#### EXERCISE REQUIREMENTS:
Each line from the one containing "Click the contract search text field" onward, through the end of the entries, is to be transcribed exactly; nothing else is to be included.

=====

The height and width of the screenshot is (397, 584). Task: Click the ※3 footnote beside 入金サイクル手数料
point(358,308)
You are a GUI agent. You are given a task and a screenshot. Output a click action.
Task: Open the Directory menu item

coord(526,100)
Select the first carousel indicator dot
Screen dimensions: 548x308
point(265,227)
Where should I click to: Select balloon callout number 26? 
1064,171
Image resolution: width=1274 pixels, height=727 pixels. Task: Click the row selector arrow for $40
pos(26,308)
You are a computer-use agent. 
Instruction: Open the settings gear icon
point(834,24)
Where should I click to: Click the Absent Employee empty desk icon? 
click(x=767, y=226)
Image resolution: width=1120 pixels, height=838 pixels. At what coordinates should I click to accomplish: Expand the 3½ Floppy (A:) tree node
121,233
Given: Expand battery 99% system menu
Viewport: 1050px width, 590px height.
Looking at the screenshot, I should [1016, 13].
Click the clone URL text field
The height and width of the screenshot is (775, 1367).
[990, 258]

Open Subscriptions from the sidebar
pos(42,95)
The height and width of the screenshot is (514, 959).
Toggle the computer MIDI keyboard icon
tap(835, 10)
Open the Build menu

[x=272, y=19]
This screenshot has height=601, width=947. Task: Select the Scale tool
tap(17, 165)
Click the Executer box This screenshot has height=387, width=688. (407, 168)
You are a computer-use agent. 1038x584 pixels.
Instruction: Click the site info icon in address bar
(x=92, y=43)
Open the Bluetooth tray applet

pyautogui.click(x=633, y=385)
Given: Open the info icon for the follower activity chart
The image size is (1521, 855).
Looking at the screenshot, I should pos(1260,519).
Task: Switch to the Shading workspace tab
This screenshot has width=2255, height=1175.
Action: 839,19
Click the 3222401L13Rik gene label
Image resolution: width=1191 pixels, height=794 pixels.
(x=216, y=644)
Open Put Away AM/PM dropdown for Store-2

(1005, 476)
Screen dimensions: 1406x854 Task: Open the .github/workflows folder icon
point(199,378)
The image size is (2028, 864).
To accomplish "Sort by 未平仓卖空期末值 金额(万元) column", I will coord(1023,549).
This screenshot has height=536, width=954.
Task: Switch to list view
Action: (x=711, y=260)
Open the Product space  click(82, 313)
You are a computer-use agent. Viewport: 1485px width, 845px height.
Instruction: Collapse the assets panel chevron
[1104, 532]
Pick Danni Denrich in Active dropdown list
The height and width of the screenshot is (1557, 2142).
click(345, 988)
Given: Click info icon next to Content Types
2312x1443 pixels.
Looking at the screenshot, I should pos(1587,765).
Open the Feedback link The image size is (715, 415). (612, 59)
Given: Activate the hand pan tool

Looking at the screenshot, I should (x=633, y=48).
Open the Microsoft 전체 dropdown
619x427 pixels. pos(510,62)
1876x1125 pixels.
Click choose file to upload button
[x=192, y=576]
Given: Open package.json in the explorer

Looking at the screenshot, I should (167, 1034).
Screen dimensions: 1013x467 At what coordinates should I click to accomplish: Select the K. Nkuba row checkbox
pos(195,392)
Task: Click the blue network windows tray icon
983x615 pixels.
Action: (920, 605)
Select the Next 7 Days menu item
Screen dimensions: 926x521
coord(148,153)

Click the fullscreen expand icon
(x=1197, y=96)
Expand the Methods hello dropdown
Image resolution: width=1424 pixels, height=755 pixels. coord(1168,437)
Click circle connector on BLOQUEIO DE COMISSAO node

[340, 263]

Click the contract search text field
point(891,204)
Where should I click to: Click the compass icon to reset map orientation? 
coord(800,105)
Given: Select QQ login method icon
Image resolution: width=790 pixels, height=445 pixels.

=====

#### ANSWER AREA:
Click the contract search text field
point(891,204)
Where should I click to: Click the compass icon to reset map orientation? 
coord(800,105)
Given: Select QQ login method icon
Image resolution: width=790 pixels, height=445 pixels.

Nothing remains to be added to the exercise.